December 11, 2018

Europe, if you spoil your kids too much they will not grow strong. That goes for banks too.

Sir, Patrick Jenkins analyzes several concerns expressed about European banks when policymakers gathered to mark the retirement of Danièle Nouy from ECB’s Single Supervisory Mechanism (SSM); who is to be succeeded by Andrea Enria as the Eurozone’s chief banking regulator. “As European banks regulator retires, six big challenges remain” December 11.

The former Grand-Chair of the Federal Reserve, Paul Volcker, in his recent book “Keeping at it”, co-written with Christine Harper, recounts the following when, in 1986, the G10 central banking group tried to establish an international consensus on bank regulations and capital requirements:

“The US practice had been to asses capital adequacy by using a simple “leverage ratio”-in other words, the bank’s total assets based compared with the margin of capital available to absorb any losses on those assets. (Historically, before, the 1931 banking collapse, a ten percent ratio was considered normal)

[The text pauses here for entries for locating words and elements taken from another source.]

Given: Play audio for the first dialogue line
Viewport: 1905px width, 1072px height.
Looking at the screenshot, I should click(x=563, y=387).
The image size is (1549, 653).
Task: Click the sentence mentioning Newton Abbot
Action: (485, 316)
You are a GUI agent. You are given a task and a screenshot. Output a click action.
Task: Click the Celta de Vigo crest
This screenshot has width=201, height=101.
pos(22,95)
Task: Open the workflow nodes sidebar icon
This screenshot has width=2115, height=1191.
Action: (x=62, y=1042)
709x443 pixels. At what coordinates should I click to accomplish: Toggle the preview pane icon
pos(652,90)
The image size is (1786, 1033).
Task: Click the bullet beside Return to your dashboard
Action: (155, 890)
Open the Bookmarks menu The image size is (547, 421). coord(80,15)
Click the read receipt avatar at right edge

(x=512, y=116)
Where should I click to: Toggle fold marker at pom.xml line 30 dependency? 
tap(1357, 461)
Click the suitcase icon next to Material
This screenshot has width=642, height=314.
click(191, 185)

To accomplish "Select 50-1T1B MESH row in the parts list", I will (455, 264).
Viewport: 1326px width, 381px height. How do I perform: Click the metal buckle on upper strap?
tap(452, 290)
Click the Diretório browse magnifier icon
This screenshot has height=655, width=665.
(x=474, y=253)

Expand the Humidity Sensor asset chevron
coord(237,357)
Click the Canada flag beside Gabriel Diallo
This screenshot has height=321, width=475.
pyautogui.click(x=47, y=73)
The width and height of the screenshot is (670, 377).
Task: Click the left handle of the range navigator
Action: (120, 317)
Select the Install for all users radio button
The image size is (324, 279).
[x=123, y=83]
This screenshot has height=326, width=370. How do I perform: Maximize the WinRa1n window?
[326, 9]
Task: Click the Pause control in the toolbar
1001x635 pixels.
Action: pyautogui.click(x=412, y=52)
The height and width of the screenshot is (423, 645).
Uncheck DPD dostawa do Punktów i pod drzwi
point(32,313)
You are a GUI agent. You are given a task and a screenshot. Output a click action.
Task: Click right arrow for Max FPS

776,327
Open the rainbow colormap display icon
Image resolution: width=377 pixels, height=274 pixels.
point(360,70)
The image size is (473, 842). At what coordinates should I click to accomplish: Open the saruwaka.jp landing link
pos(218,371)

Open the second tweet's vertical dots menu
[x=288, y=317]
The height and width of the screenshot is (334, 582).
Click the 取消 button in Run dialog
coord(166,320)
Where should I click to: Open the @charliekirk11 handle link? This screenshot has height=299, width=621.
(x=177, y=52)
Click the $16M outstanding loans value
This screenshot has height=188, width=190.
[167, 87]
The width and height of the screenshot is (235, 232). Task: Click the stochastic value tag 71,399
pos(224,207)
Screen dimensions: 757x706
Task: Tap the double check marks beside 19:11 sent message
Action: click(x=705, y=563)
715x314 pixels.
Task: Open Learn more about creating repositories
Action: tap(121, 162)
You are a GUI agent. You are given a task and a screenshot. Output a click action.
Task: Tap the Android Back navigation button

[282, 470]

The Europeans, as a group, firmly insisted upon a “risk-based” approach, seemingly more sophisticated because it calculated assets based on how risky they seemed to be. They felt it was common sense that certain kind of assets –certainly including domestic government bonds but also home mortgages and other sovereign debt- shouldn’t require much if any capital. Commercial loans, by contrast, would have strict and high capital requirements, whatever the credit rating might be.”

Sir, even though the Basel Accord was signed in 1988 and further developed in 2004 with Basel II, and with which the European risk weighting was adopted, I am sure we can trace the differences between US and Europe banks to these original differences on capital requirements. The US has been much more strict on capital than Europe. In fact the problems with American banks during the 2008 crisis were mostly restricted to those investment banks, which supervised by the SEC, had been allowed in 2004 to adopt Basel II criteria.

In Europe meanwhile banks could do with much less capital, which meant that much more was left over for bankers’ bonuses. In essence, Europe’s banks were dangerously spoiled. The challenge these now faces is having to substitute their equity minimizing financial engineers with good old time loan officers; and convince the capital markets of that. Good luck!